Monday, July 8, 2013

Ottawa Bluesfest, Day 4: There was some fun. to be had

DAY 4: Everlast, Shakey Graves, Joy Formidable, Hearts and Mines, Wu-Tang Clan, Rocky Lawrence, Tegan and Sarah, Diamond Rings, Eric Burdon, fun.


And then - FINALLY - we had some fun. 'Nuff said.

We'd been anticipating it all day, and we were definitely not dissapointed. Those guys (fun.) put on an incredible show, and were incredibly caught up in the moment. Frontman Nate Ruess poured his soul out onstage to the point where the show almost felt like his autobiography, more like a rock opera about an insecure, depression-addled musician spending "most nights" lying awake and wondering if he'll ever become anything more than he is.

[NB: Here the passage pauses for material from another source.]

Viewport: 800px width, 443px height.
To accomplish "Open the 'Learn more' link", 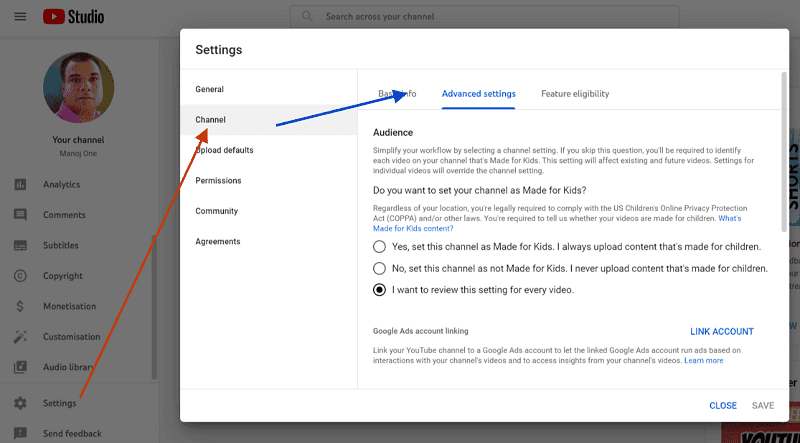I will point(704,360).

Backed by the Brian May-esque high-pitched guitar flourishes and interactive drumming of his bandmates, Ruess was visibly moved almost to tears at several times during the show, proclaiming this the biggest crowd they had ever played for and often just stopping to take it all in. There were times when it looked like he was fighting it all back and was unable to continue for a moment, as though it was almost too much.
It was a moving display of a musician appreciating the moment and a poignant reminder of the magic that can happen at any time at a music festival, for both fans and artist alike. But it took a long, slog of a day to get there. Let me start from the beginning.

I had trouble with this day of the Bluesfest right from the get-go. I knew I had to go see fun., but didnt really have much else that piqued my interest. We arrived early in the afternoon for Everlast, despite the bleak and rainy weather, who always puts on a good show. Sure enough, we got to hear his two big songs, Ends and What It's Like, and had a good time.

And then, we began to wander.

Let me be clear - i love music festivals. They're my favourite place to be. Period. And i love wandering around and discovering new bands, listening to things ive never heard before, enjoying the experience of being outside and drinking beer and listening to music of all kinds. It's just that the offerings at yesterday's Bluesfest were so sparse, and so uninteresting to me, that i actually found myself NOT HAVING A GOOD TIME. And i was very disheartened, because that has literally NEVER happened to me before.

From Austin, Texas' one-man-blues-band Shakey Graves (mildly entertaining), over to vanilla gangsta-rapper Watsky, to the Billy Talent-style rock of Afghan war vets and Ottawa locals Hearts and Mines, to the wall of static sound put up by Joy Formidable, we were looking for something to hook us and nothing ever did.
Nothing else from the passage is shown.